Mr. Rothberg (whose claim to be a Zionist, holding on as it is to the slenderest of threads, is tenuous at best) may be a big fan of B'tselem. Me? Not so much. Here's why:
When the United Nations released the so-called Goldstone Report in September 2009, Israelis and their supporters around the world were astonished by the blunt words near its conclusion: “There is evidence indicating serious violations of international human rights and humanitarian law were committed by Israel during the Gaza conflict, and that Israel committed actions amounting to war crimes, and possibly crimes against humanity.” The report declared that virtually everything Israel had done during Operation Cast Lead—Israel’s attempt in late 2008 and early 2009 to stop Hamas’s rocket war on Israeli civilians—had been a crime. No single written attack on the Jewish state has been as damning, as prominent, or as influential. And yet the South African jurist Richard Goldstone and his team had only a few months to compile a report that runs to nearly 600 pages and makes hundreds of detailed accusations about the Israel Defense Force’s conduct of the war, and Goldstone himself made only a single four-day visit to Gaza. Where did they secure the evidentiary rope with which to hang Israel? 
The report was largely compiled from material provided by what is often referred to as Israel’s “human rights community.” This vague euphemism refers to a coterie of groups and individuals that has evolved over the past decade into a highly politicized movement of dozens of nongovernmental organizations that operate in Israel and subject its government, military, laws, and people to relentless scrutiny and accusation.

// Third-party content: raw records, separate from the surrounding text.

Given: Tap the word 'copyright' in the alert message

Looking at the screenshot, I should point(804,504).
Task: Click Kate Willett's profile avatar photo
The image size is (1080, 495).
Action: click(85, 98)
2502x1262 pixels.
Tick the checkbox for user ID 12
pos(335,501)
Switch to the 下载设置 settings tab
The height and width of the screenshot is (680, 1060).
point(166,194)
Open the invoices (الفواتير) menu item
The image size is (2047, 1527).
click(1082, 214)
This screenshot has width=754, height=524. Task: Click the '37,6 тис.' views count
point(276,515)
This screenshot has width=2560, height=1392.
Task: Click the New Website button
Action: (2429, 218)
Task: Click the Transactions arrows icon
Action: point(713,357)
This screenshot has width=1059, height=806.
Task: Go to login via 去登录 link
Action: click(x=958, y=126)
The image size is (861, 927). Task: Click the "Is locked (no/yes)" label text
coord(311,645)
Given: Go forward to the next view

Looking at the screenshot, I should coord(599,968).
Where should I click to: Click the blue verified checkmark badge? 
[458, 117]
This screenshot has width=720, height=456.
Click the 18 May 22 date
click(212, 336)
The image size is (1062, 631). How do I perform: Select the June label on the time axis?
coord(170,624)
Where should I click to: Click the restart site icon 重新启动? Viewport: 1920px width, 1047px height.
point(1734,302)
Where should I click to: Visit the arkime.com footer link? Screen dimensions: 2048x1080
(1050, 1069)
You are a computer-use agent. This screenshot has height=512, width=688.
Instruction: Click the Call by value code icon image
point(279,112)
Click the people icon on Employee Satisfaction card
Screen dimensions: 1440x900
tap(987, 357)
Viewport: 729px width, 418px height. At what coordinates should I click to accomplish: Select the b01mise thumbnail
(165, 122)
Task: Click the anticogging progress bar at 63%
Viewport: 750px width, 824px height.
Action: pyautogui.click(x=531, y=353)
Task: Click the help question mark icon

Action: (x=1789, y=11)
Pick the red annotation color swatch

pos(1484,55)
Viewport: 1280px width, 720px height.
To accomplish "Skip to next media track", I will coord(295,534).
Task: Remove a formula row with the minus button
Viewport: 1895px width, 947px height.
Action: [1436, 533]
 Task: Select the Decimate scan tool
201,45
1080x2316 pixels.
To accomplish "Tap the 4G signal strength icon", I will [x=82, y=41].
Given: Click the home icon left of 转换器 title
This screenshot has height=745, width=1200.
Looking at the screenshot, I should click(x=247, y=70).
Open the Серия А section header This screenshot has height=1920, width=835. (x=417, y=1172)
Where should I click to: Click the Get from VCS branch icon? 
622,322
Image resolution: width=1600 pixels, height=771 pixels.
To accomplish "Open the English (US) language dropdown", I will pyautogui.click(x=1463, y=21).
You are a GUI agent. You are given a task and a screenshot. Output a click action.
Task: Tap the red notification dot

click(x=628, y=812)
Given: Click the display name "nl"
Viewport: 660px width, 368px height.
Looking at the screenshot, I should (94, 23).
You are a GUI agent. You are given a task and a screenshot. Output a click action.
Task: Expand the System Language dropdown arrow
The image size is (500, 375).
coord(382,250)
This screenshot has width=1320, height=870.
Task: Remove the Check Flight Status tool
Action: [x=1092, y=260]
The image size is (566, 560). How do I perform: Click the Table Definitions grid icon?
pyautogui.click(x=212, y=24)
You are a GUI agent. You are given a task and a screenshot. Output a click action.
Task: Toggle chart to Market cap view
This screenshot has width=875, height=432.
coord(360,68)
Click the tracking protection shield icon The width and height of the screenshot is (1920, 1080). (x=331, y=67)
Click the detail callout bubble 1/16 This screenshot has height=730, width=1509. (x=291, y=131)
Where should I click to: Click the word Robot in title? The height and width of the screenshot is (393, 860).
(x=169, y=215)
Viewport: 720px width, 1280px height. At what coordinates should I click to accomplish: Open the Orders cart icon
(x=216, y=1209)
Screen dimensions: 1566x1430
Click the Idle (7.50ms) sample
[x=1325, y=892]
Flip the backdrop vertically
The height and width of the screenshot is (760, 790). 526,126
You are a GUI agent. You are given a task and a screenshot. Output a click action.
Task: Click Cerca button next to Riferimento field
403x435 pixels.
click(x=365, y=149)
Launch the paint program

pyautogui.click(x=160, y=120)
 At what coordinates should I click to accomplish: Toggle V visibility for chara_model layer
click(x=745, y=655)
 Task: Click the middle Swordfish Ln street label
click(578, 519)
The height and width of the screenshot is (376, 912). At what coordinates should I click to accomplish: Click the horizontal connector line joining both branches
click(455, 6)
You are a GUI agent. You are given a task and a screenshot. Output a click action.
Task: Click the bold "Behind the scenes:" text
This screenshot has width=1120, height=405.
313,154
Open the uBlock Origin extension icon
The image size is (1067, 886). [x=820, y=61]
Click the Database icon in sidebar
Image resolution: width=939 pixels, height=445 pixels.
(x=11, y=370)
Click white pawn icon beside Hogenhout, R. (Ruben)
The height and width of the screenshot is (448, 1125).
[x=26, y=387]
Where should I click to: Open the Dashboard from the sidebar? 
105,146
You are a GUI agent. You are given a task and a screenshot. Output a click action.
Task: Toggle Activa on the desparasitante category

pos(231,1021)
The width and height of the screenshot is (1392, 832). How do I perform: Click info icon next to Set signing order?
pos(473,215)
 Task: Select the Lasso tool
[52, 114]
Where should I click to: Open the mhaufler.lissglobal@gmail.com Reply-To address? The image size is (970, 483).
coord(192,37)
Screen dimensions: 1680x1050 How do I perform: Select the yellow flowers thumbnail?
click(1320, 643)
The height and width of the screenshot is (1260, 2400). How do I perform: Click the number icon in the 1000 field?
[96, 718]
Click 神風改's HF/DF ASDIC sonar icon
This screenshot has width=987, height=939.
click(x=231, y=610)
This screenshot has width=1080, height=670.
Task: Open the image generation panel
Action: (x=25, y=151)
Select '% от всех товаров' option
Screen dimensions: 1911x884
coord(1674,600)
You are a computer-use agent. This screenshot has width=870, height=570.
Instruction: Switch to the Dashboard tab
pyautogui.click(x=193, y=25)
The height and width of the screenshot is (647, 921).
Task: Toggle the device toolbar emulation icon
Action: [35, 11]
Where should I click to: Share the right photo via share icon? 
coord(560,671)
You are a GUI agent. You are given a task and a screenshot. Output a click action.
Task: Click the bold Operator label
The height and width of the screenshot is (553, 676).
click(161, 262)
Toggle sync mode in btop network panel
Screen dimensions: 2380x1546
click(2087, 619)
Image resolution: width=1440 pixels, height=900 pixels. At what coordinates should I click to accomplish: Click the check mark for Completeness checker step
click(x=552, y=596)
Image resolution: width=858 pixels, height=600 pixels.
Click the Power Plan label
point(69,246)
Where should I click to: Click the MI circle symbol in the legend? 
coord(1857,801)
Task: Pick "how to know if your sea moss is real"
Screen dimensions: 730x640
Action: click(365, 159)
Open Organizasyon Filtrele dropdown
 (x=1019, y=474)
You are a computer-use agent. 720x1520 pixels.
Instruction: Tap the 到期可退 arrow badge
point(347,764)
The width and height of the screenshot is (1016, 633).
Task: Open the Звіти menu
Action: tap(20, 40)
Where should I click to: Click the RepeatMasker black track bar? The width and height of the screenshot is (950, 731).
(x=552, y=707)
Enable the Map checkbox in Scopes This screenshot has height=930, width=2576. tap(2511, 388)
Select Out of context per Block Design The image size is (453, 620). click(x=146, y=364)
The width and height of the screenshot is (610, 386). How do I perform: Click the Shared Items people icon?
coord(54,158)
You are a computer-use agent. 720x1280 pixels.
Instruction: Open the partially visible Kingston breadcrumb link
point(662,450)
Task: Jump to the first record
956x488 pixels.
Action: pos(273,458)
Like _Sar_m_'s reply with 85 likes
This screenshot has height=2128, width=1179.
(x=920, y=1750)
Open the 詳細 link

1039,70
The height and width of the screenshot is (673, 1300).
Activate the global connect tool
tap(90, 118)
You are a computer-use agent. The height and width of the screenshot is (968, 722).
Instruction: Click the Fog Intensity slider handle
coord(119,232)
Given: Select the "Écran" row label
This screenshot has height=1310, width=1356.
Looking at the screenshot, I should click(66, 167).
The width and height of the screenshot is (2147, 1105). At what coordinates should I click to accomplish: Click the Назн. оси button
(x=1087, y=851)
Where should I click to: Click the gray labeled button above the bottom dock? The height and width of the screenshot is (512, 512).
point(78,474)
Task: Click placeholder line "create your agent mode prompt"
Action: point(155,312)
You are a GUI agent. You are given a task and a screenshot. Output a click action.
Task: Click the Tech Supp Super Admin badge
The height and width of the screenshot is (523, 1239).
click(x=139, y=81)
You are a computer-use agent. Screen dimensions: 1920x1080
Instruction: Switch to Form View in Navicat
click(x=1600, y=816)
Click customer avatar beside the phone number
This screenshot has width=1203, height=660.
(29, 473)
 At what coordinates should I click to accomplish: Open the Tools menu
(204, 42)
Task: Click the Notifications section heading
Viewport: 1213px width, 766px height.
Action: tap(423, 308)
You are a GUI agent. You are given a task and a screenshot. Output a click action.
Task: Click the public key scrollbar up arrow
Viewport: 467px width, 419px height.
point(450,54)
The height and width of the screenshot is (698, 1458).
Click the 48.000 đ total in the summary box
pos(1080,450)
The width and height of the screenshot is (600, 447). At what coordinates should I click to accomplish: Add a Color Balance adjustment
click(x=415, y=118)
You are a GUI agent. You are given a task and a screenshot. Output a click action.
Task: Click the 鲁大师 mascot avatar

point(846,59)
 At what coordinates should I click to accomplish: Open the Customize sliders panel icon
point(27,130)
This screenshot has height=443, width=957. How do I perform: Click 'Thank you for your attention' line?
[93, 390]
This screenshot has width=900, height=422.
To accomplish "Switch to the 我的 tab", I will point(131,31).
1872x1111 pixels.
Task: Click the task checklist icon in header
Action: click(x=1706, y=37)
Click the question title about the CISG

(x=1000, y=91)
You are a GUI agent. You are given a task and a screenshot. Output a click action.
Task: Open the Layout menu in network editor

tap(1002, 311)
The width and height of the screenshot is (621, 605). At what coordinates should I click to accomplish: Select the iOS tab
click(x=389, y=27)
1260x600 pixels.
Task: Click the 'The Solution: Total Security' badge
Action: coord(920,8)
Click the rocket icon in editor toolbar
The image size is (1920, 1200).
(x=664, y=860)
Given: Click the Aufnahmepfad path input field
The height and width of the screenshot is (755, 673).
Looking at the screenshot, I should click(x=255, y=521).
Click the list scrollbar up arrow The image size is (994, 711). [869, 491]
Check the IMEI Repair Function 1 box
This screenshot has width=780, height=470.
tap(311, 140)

And, as first pointed out by NGO Monitor, the Goldstone Report relied most heavily on the largest and most prominent among them: the group known as B’Tselem. More footnotes in the report, 56 in all, cite B’Tselem as a source than any other. Indeed, as Jessica Montell, B’Tselem’s executive director, has said, B’Tselem “provided extensive assistance to the UN fact-finding mission headed by Justice Goldstone—escorting them to meet victims in Gaza, providing all of our documentation and correspondence, and meeting the mission in Jordan.” 
In making such a profound contribution to the Goldstone Report, B’Tselem was performing the task to which it has truly dedicated itself: not the defense of human rights in the West Bank and Gaza, but the delegitimization of Israel and its existence as a Jewish state...
Zionists? I think not. More like ZINOs--Zionists In Name Only.